Property owners rush to remortgage

With no early let-up of the coronavirus emergency in sight, these are uncertain and difficult times.

For anyone in enforced unemployment or reduced working hours, paying the mortgage is going to be a major worry.

That may help to explain a recent surge in remortgage applications, reported by Landlord Today on the 3rd of April, as homeowners look to secure more competitively priced deals in an attempt to reduce their monthly repayment commitments.

Favourable deals may be more plentiful since the decision by the Bank of England on the 11th of March to reduce the base lending rate from 0.75% to its lowest ever 0.25%.

Coronavirus and Universal Credit advice for landlords

On the 2nd of April, the Residential Landlords’ Association (RLA) drew attention to a guide for landlords recently published by the Department for Work and Pensions (DWP) on Universal Credit which might be claimed by some tenants.

The DWP’s newsletter reminds landlords of the application process which a tenant may need to make before receiving Universal Credit, and the special measures – including the suspension of Job Centre appointments – introduced because of the COVID-19 emergency.

The newsletter also reminds landlords of the suspension of any eviction of tenants in social or private rented accommodation for the next three months, in return for a similar buy to let mortgage repayment holiday for landlords.

The DWP has also updated the procedures through which landlords may directly receive the rent support component of a tenant’s Universal Credit payments. Such Alternative Payment Arrangements (APAs) may be granted by the DWP only if the tenant has defaulted on the whole or part of the rent due during the past two months or previously qualified for direct payment of their Housing Benefit directly to the landlord (and their circumstances have not changed since).

What should you do if you are halfway through a renovation project?

On the 2nd of April, online property listing website Rightmove relayed advice from both the government and the Federation of Master Builders (FMB) about what to do if you started a renovation project on your home before the outbreak of the current coronavirus crisis and the building works are not yet complete.

Safety first dictates the need to maintain social distancing wherever possible.

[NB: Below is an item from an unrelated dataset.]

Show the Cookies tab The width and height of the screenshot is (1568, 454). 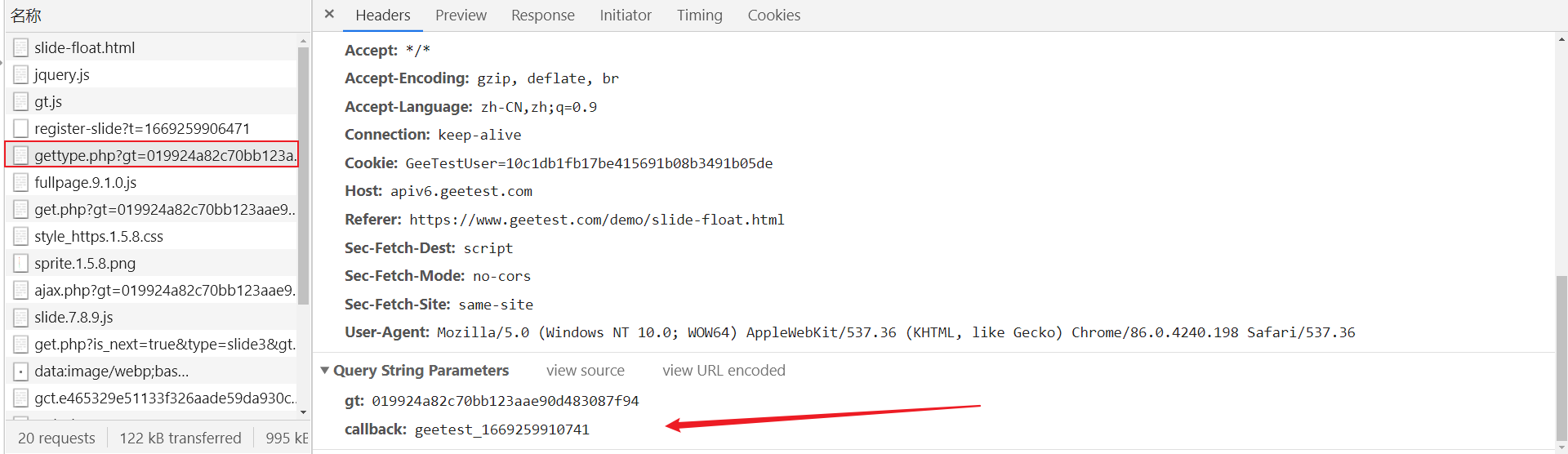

That means:

  • renovation work must stop in any home where the residents are self-isolating or are especially vulnerable (because of their age or underlying health conditions, for example);
  • the only exception is where emergency repairs may be needed – to prevent a home from being flooded by an escape of water, for instance;
  • no building work – including emergency work – should be done by a builder or tradesman who has coronavirus symptoms, however mild those may be;
  • if both the resident household and the builders are all free from any coronavirus symptoms, renovation works may continue as normal; but
  • the FMB has said that half of all builders have already stopped at least 75% of their commissioned work – 80% of which involves domestic renovation.

If you are a homeowner awaiting the completion of renovation work, therefore, exercise care, caution, patience and understanding before insisting that the work be done right now.

Spring has sprung – navigating property maintenance

The coronavirus emergency has not stopped the changing seasons – although it might have affected the way you approach seasonal maintenance and repairs to your let property, suggested guidance from the National Residential Landlords’ Association (NRLA) on the 2nd of April.

In essence, the advice boils down to the fact that there has been no change in your responsibilities as a landlord to maintain your let property in a good state of repair.

That means continuing to conduct the property inspections you would normally expect to make at this time of year – and arranging any necessary repairs and maintenance arising from damage during the winter.

But the necessary inspections and works must also be balanced against the need to keep you, your tenants and the relevant tradesmen safe from exposure to the virus during these times of social distancing and self-isolation by affected or vulnerable members of the population.